A trailblazing sports broadcaster who broke barriers in the locker room and the boardroom, moving from the sidelines to founding her own production company.
Bonnie Bernstein didn't just report on sports; she changed the game for the women who followed. Starting in local news, her sharp analysis and poised delivery quickly landed her at the network level. At ESPN and CBS, she became a familiar and respected face, covering everything from the NFL to the Final Four with a reporter's tenacity and a fan's understanding.

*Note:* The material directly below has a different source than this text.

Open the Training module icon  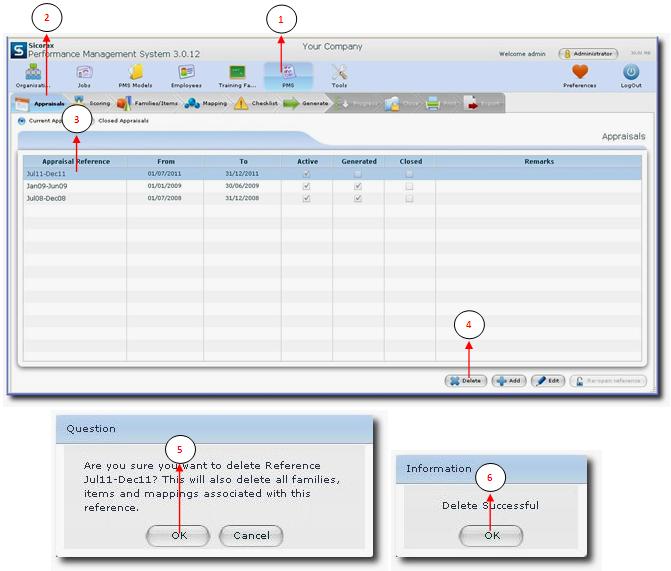(237, 73)
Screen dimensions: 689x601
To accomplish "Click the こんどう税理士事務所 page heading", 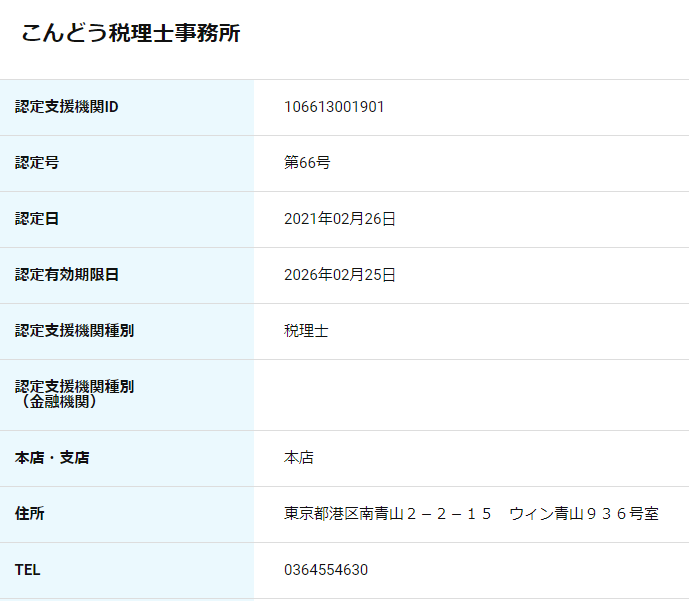I will 131,33.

Bernstein was often the first woman in the male-dominated space of the post-game locker room interview, earning respect through preparation and professionalism. After nearly two decades in front of the camera, she leveraged her expertise behind the scenes, founding Walk Swiftly Productions. As a CEO, she now creates the sports content she once reported on, mentoring a new generation and proving that a career in sports media has many plays.
1965–1980
The latchkey kids. Raised during divorce, recession, and the end of the Cold War. Skeptical, self-reliant, media-literate. They invented indie culture, grunge, and the early internet — then watched the Boomers take credit.
Bonnie was born in 1970, placing them squarely in the Generation X. The events that shaped this generation — economic uncertainty, the end of the Cold War, and the rise of personal computing — shaped the world they entered and the choices available to them.
The biggest hits of 1970
#1 Movie
Love Story
Best Picture
Patton
#1 TV Show
Rowan & Martin's Laugh-In
The world at every milestone
First Earth Day; The Beatles break up
Fall of Saigon ends the Vietnam War
Internet adopts TCP/IP, creating the modern internet
Challenger disaster; Chernobyl nuclear meltdown
Pan Am Flight 103 bombed over Lockerbie
Soviet Union dissolves; World Wide Web goes public
Y2K passes without incident; contested Bush-Gore election
Deepwater Horizon oil spill; iPad launched
COVID-19 pandemic shuts down the world
She was a competitive gymnast for 13 years and a Division I scholarship athlete at the University of Maryland.
Bernstein won a Mid-Atlantic Emmy Award for her investigative report 'Athletes and Addiction.'
She is a certified Pilates instructor.
She delivered the commencement address at her alma mater, the University of Maryland's Philip Merrill College of Journalism.
“My job is to ask the tough questions, not to be a fan in the press box.”